David Daniel Romero Robles/Noticias y Debate M3

Cherán, Mich., 19 de junio, 2019.- En los últimos meses en las distintas regiones del país  se ha determinado no permitir la injerencia de la Guardia Nacional en territorios de los pueblos originarios, en el caso de Michoacán los pueblos nahua, mazahua, otomí y p´urhépecha.

Esta decisión no es producto de un capricho, existe una justificación política y  económica, además de fundamento jurídico.

Por lo menos en los últimos 50 años se ha organizado a nuestras comunidades en contra de una política neoliberal que ha buscado despojarnos de nuestro territorio, recursos naturales y nuestra identidad como pueblos originarios, la tarea inicial fue de los dueños del dinero, hombres sin escrúpulos, su única ambición en la vida es la acumulación  de la riqueza. El Estado se convirtió en su instrumento y la clase política en la servidumbre.

En ese andar por la lucha de décadas de nuestras comunidades se han establecido distintas estrategias, como la búsqueda del poder desde la partidocracia, de manera antagónica la lucha guerrillera mediante los postulados marxistas-leninistas, Otra vía lo fue la creación de organizaciones indígenas con un discurso crítico pero subordinado al Estado, estos procesos políticos que han vivido nuestras comunidades hoy son parte de nuestra experiencia, por ello determinamos caminar mediante la libre determinación y la autonomía  para enfrentar las nuevas condiciones de las políticas nacionales y  globales con efecto  en lo local, como lo son; el neo extra-activismo y como instrumento de contrainsurgencia la delincuencia organizada.

Si, la delincuencia organizada como instrumento, es evidente que en  los territorios donde existen importantes recursos naturales ya sean selvas o minas han actuado para el control social, y si alguien o algunos se oponen  al  despojo  los desaparecen, los torturan  o les quitan la vida, un mensaje claro para los distintos actores que buscan organizar a nuestras comunidades, esta realidad no es desconocida para el Estado pues se han denunciado estos hechos lamentables ante la Procuraduría General de la República y hoy ante las Fiscalía General de la República integrándose carpetas de investigación que nunca llegan a judicializarse.
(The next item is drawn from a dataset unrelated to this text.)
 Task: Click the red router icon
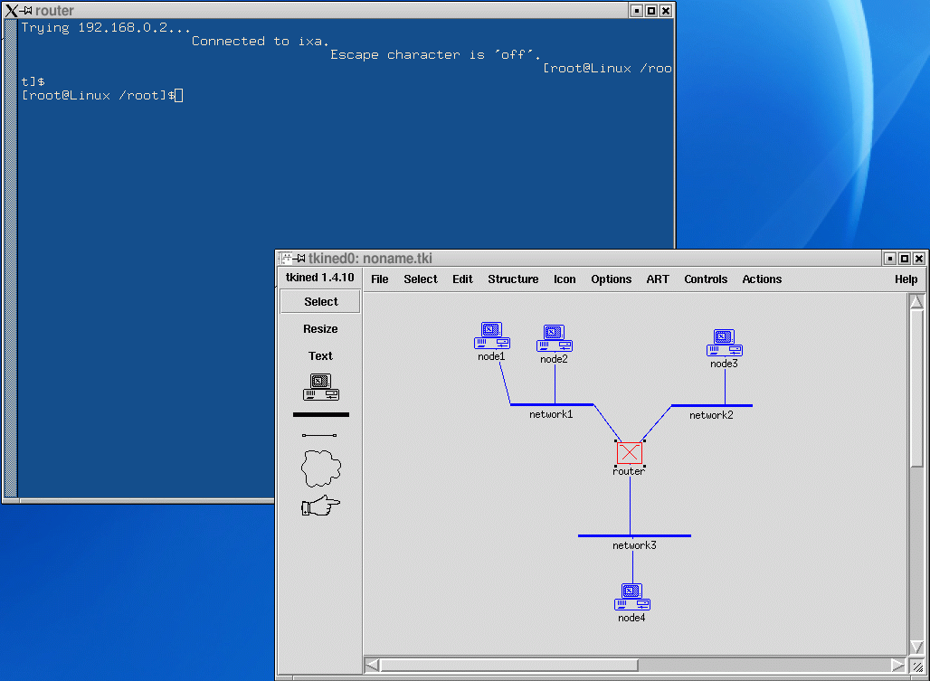(x=630, y=453)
Por lo anterior nuestras comunidades originarias han establecido mecanismos de defensa mediante nuestras propias instituciones, como lo es la ronda comunitaria, policías comunitarias   y autodefensas, con el único propósito de mantener el orden, seguridad de quienes habitamos en las comunidades y en defensa de nuestro territorio,  esta realidad tampoco es ajena a los analistas de las trasnacionales y tampoco para las agencias de inteligencia de México y de Estados Unidos y los países subordinados  (como las reflexiones que realizan hoy en la reunión anual de socios, inversión privada y políticas publicas celebrada en Buenos Aires, Argentina).

El crimen organizado no está en nuestras comunidades,  por lo tanto la Guardia Nacional tiene que proceder con estricto apego a derecho, sin vulnerar nuestro territorio ni nuestras instituciones pues es un derecho establecido en el artículo 2° de la Constitución Política de los Estados Unidos Mexicanos, además del  Artículo 1° que es vinculante con los tratados y convenios internacionales de acuerdo a la reforma de 2011. 

Por lo anterior el Estado tiene la obligación de respetar, proteger y garantizar los derechos de las comunidades originarias bajo los principios constitucionales en materia de derechos humanos  de universalidad, interdependencia y progresividad.